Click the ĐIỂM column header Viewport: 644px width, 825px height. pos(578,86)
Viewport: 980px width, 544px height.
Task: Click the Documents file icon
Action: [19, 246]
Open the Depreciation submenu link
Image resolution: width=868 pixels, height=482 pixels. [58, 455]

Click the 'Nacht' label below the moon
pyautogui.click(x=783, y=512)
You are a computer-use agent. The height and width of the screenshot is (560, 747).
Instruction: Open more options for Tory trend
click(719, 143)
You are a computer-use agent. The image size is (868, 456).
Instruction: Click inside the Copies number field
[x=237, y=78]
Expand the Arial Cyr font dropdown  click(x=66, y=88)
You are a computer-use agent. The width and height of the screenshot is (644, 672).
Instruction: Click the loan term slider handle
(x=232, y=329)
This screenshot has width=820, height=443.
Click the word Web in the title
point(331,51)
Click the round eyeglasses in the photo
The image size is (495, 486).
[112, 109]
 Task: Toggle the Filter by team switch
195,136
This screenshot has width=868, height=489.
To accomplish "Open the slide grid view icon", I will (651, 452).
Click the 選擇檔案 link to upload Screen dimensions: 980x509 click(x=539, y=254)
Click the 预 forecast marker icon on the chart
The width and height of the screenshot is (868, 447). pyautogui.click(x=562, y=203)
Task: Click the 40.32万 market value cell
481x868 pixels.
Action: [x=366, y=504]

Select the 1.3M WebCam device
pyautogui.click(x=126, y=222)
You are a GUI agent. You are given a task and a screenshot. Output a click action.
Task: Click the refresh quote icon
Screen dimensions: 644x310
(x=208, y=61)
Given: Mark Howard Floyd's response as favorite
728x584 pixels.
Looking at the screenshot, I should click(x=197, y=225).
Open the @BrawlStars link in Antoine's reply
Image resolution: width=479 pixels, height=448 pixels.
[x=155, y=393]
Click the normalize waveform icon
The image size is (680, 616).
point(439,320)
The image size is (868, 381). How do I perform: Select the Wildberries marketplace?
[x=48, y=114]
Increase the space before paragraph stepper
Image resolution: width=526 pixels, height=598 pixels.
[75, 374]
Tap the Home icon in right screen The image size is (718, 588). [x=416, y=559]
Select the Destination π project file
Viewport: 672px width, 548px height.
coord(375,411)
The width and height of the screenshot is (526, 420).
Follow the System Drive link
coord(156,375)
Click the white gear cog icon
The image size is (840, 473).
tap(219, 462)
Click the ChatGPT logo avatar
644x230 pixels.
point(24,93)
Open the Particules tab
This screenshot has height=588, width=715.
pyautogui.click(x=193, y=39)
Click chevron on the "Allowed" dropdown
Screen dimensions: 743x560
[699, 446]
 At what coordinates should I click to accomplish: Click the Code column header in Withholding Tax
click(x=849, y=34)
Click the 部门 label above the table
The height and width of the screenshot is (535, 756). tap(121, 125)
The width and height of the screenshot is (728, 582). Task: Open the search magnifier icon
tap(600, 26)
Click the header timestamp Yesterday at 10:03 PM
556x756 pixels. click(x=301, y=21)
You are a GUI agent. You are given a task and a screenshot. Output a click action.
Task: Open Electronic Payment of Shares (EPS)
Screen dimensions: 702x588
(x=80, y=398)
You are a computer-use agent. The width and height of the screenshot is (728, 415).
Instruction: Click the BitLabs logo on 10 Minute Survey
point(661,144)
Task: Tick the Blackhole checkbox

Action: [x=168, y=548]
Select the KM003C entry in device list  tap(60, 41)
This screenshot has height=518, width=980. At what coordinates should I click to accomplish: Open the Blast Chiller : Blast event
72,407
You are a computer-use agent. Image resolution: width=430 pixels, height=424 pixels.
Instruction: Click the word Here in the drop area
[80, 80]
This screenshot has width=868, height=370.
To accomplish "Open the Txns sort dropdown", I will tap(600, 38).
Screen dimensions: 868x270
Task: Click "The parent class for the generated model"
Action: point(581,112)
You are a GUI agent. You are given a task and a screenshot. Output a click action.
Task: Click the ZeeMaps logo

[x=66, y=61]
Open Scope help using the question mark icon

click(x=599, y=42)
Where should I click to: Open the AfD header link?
*-*-*
All lines above with "agent" in them should be returned.

You are a computer-use agent. The height and width of the screenshot is (560, 747).
You are a computer-use agent. The image size is (868, 456).
You are a computer-use agent. The width and height of the screenshot is (644, 672).
You are a GUI agent. You are given a task and a screenshot. Output a click action.
You are a GUI agent. You are given a task and a screenshot. Output a click action.
You are a computer-use agent. The width and height of the screenshot is (728, 415).
You are a computer-use agent. Image resolution: width=430 pixels, height=424 pixels.
You are a GUI agent. You are given a task and a screenshot. Output a click action.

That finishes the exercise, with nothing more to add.